Required actions »
[a] Which French band does the interview name as one whose music consists of female vocals and violins?
[b] Quote the interview from "Are Anathema still" up to and including "an English band.".

Source document »
::::
Hast thou avidly followed the orwegian events? I was really into the black metal stuff in the middle-to-late-80’s. I loved stuff like Bathory who were, for me, the purveyors, and Celtic Frost of course. It’s become a joke now, I think. These kids, no matter how much they mutilate themselves and each other, I don’t think they have an ounce of evil in them. I think they’ve read some good stories, seen some good bands, found some rather good wristbands with some six-inch nails in them, and have decided that that’s what they want to do. Yet to me, the real evil people are the ones who have the high-level jobs and major incomes. To me, these kids in Norway who throw dead cats at their worst enemy’s door, they’re just so unbelievably childish. Someone said to us before we went to Norway, ‘Have you ever heard death threats from Norwegian black metallers?’ We’ve got the I.R.A. to worry about. You think we’re going to worry about some dickhead throwing a dead cat? These are kids who are out just for a good time. Half of them are not going to last for more than two or three years. They’re going to go and get a proper job, and they’re going to look back at these times and go, “Christ! What a prick!”
But dost thou not think it to be a great marketing tool? Oh yeah! They know that as well. Half these tales about… who got killed? It was ‘Dead,” wasn’t it?
Dead, and then Euronymous. I half believe those people are still alive. It’s wonderful publicity. It’s easily done. You can ting a fanzine up, or a major magazine in fact, and say, ‘Hi. My friend. . . ‘and then invent some crazy demonic name, “has just been slaughtered by,” and then invent another crazy demonic name, and they’ll print it in the press before checking it out. It is wonderful publicity. You cover yourself in blood and then you go and set fire to a church. It’s gonna make news. You just mention your record label and your new album, and you’ve sold another few thousand copies. It is good marketing. But I think now people are getting pretty much sick to death of it.
I used to ridicule the black metal bands. But now I just ridicule the people who buy the merchandise. That scene has its own idiotic terminology, describing various no-talent bands as “war-metal” and et cetera. It’s just marketing. Yeah. It’s good business.
How can “My Dying Bride’ be marketed? I’m not really sure. It’s not really for us to say either. It’s up to the record labels and journalists to place us where they feel we need placing. We can’t jump up and say, ‘We’re the new Celtic Frost. Everybody buy our stuff because we’re avant garde and no one can understand what we’re doing.’ We’re not going to do anything like that. We play what we enjoy. We’re six guys who enjoy writing an unusual style of music. It makes us feel good to write the stuff we do.
Are Anathema still around? That’s who we’re going to Poland with. Yeah. I think England reigns in that sense. It’s doing O.K. But I think there are some more inventive bands from outside of England who somehow are marketed in the same sort of magazines as My Dying Bride and Paradise Lost. And yet, the music they do. . . I’m thinking of a band called ‘Elend’ from France. Their album is advertised in the same sort of ‘zines. Yet the music is just female vocals and violins all the way through, with the odd bit of screaming and shouting. This isn’t even metal. And yet, it’s there. I think doom metal is great In England. But the real avant garde stuff is springing up in mainland Europe. There are bands where half the album is drums and half the album is some crazy wailing stuff. You don’t get that from an English band.
::::
Information shown »
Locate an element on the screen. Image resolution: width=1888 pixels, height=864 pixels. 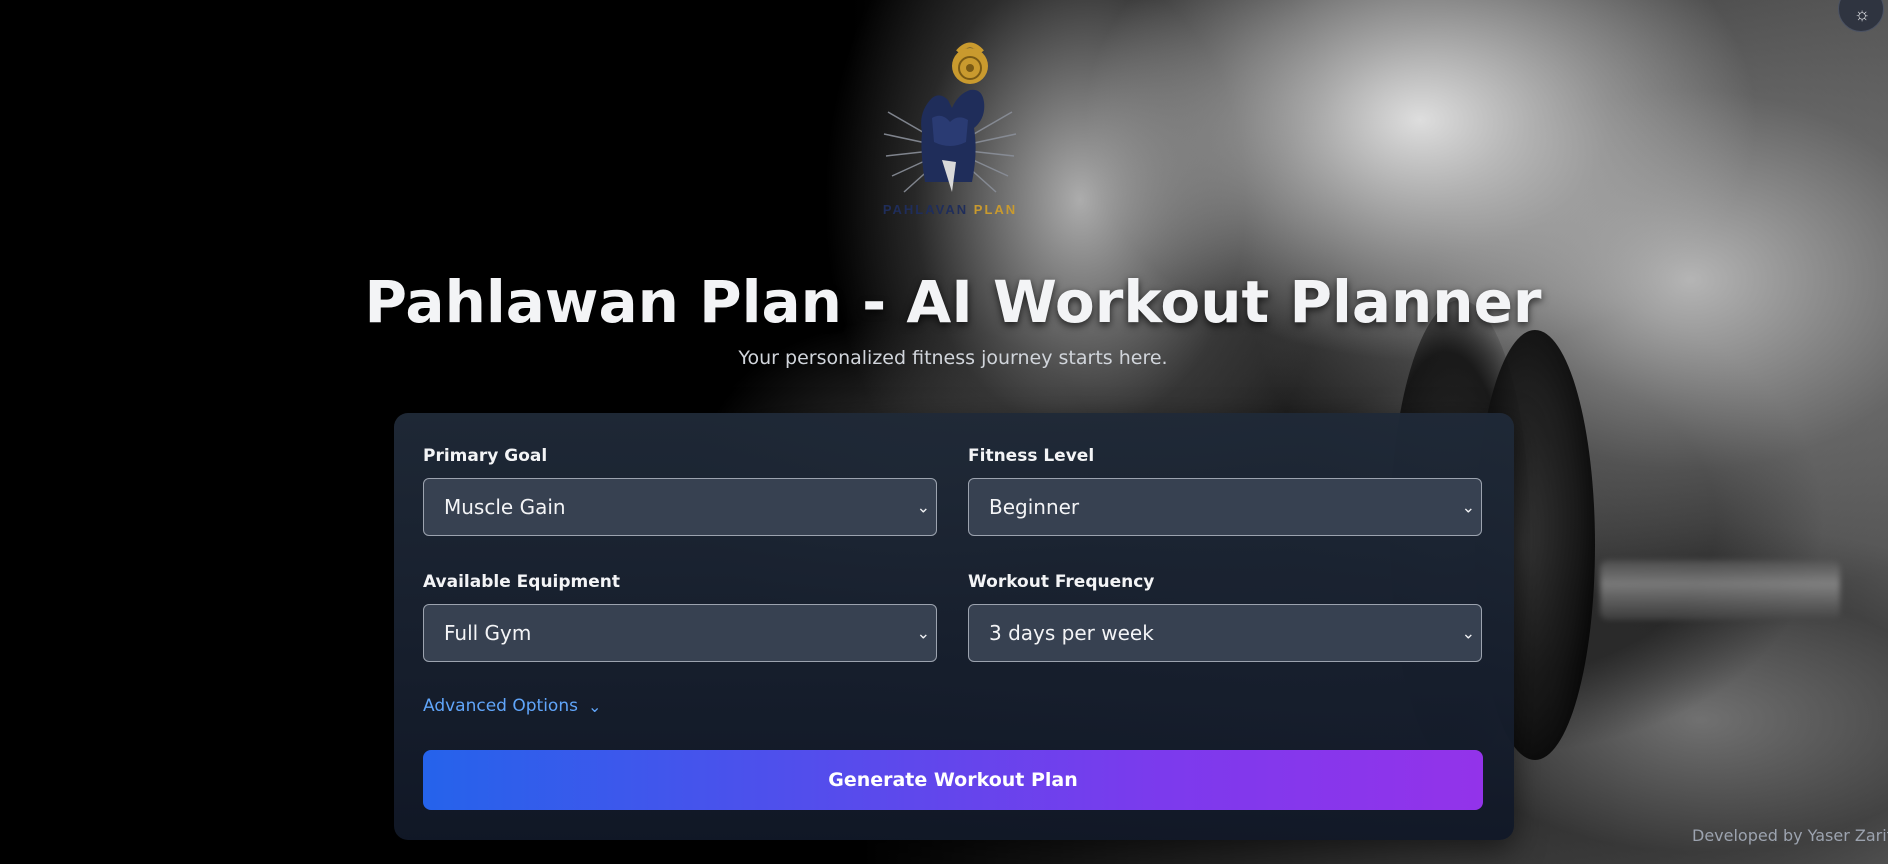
::::
Solution set »
[a] Elend

[b]
Are Anathema still around? That’s who we’re going to Poland with. Yeah. I think England reigns in that sense. It’s doing O.K. But I think there are some more inventive bands from outside of England who somehow are marketed in the same sort of magazines as My Dying Bride and Paradise Lost. And yet, the music they do. . . I’m thinking of a band called ‘Elend’ from France. Their album is advertised in the same sort of ‘zines. Yet the music is just female vocals and violins all the way through, with the odd bit of screaming and shouting. This isn’t even metal. And yet, it’s there. I think doom metal is great In England. But the real avant garde stuff is springing up in mainland Europe. There are bands where half the album is drums and half the album is some crazy wailing stuff. You don’t get that from an English band.